INFORMATION SHOWN:
- - -

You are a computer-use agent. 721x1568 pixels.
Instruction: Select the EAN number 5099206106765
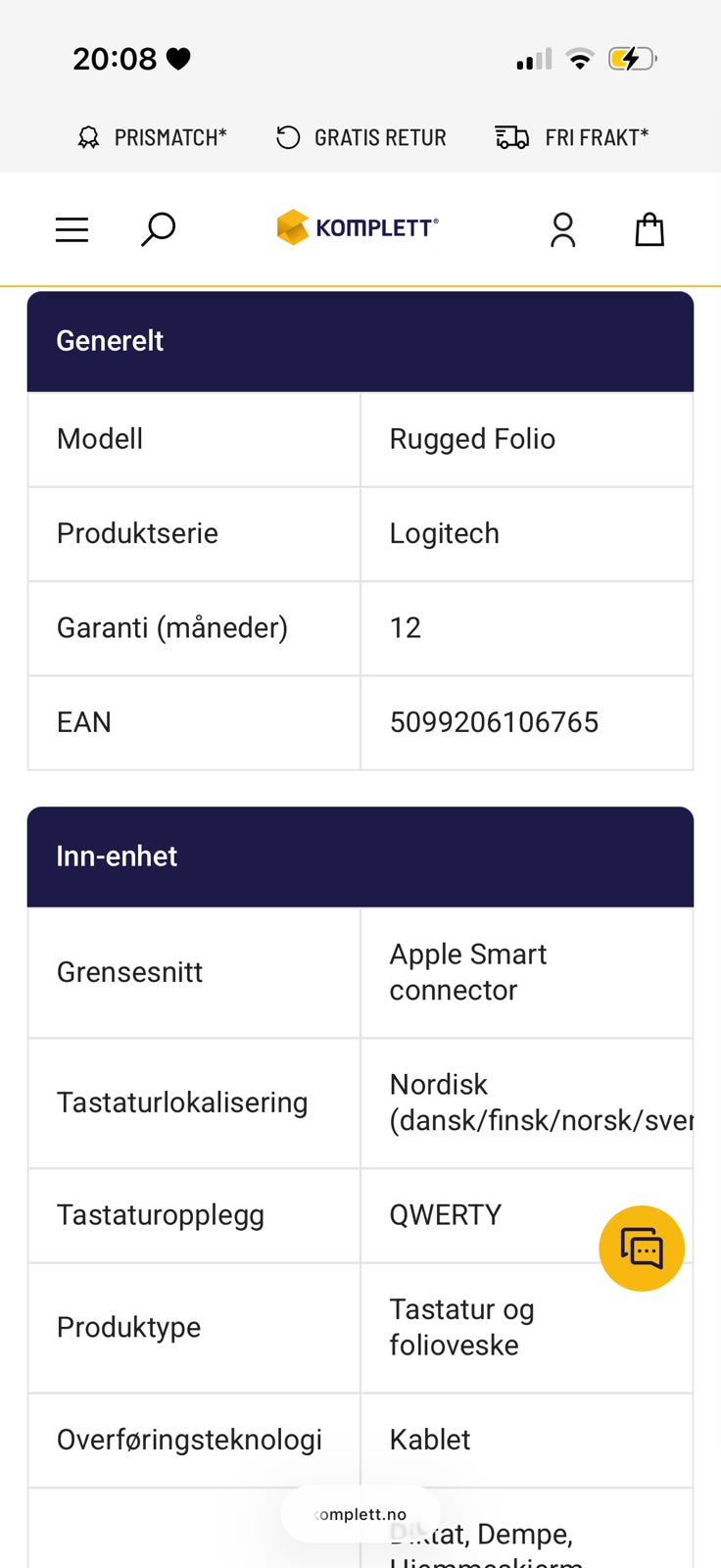point(494,722)
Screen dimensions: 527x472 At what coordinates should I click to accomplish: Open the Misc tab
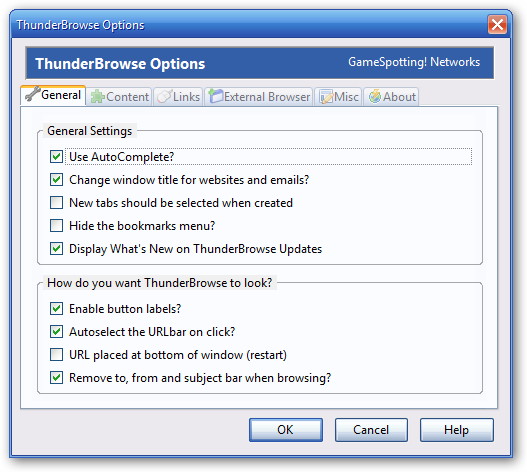pyautogui.click(x=338, y=97)
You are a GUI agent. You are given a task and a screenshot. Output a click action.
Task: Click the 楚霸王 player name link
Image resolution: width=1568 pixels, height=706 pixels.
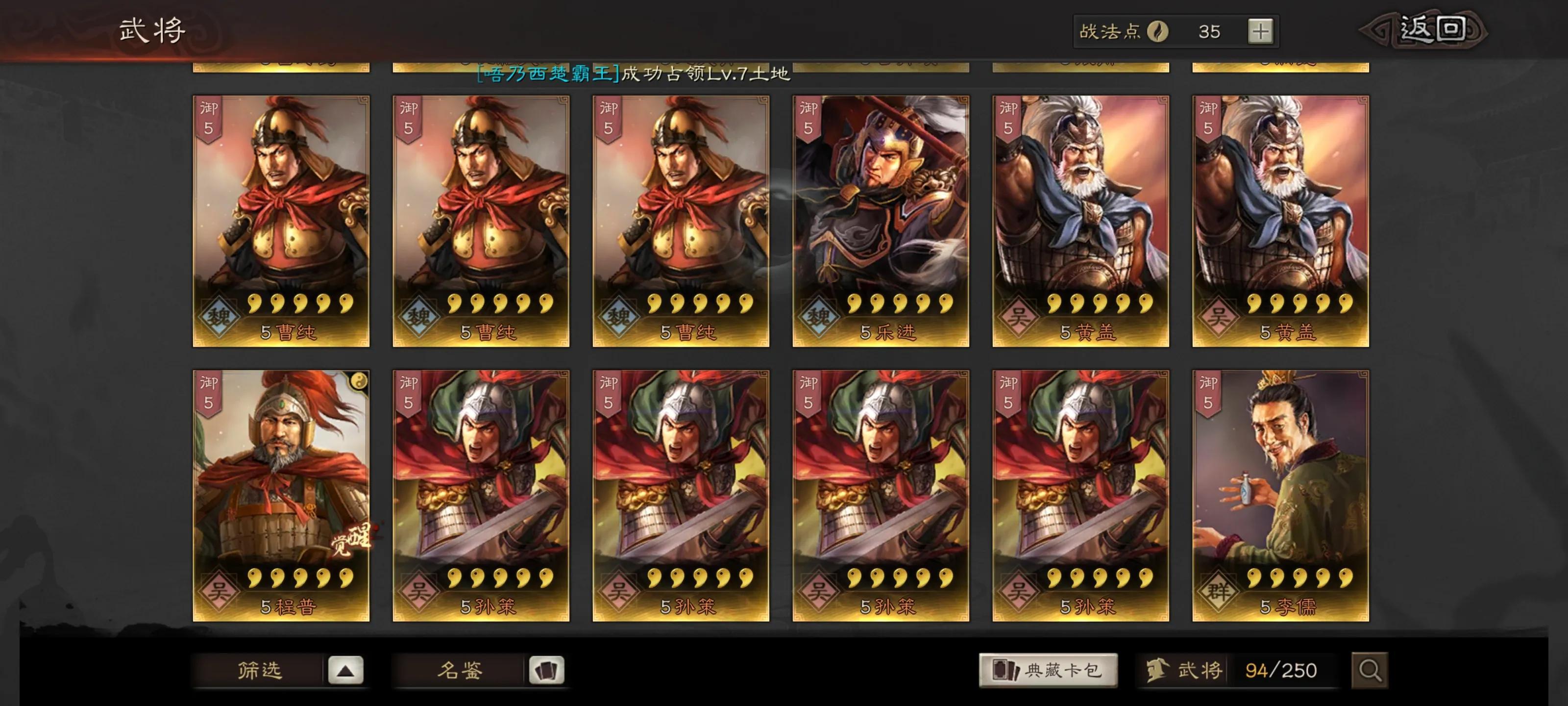pos(548,74)
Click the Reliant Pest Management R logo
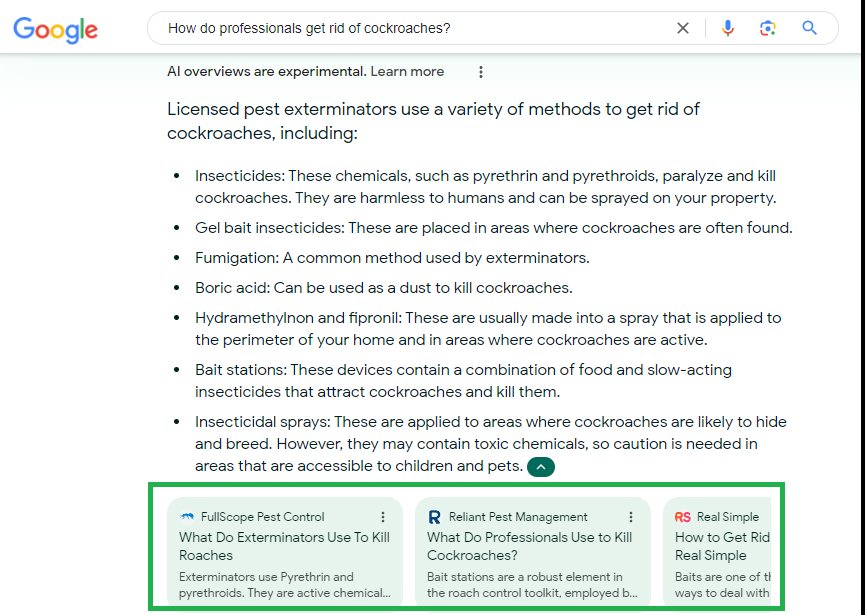The height and width of the screenshot is (615, 865). (434, 517)
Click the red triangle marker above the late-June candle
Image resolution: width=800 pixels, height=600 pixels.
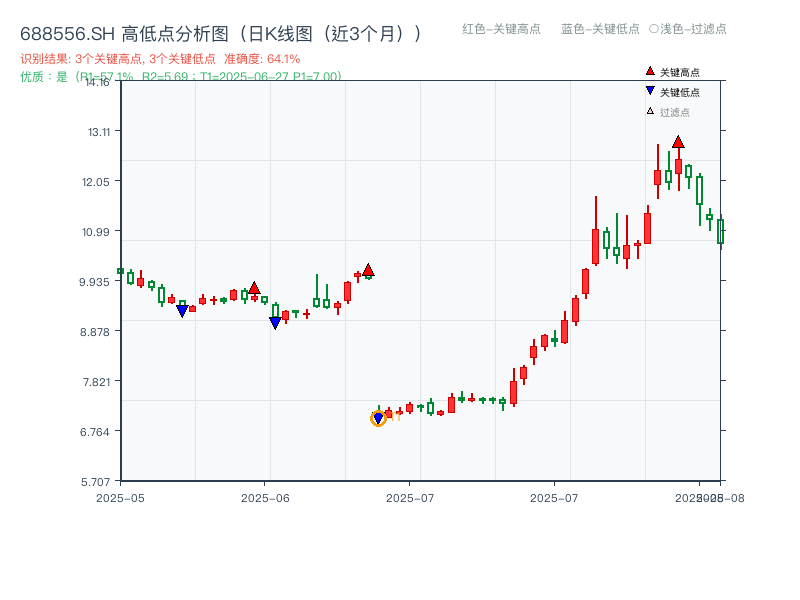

- - -

PROBLEM TO WORK ON: Render the lines of all the items above as a numbered list, skipping blank lines and leaving out the pictures.

EXERCISE OUTPUT:
1. You are a computer-use agent. 721x1568 pixels.
2. Instruction: Select the EAN number 5099206106765
3. point(494,722)
4. Screen dimensions: 527x472 At what coordinates should I click to accomplish: Open the Misc tab
5. pyautogui.click(x=338, y=97)
6. You are a GUI agent. You are given a task and a screenshot. Output a click action.
7. Task: Click the 楚霸王 player name link
8. Image resolution: width=1568 pixels, height=706 pixels.
9. pos(548,74)
10. Click the Reliant Pest Management R logo
11. The height and width of the screenshot is (615, 865). (434, 517)
12. Click the red triangle marker above the late-June candle
13. Image resolution: width=800 pixels, height=600 pixels.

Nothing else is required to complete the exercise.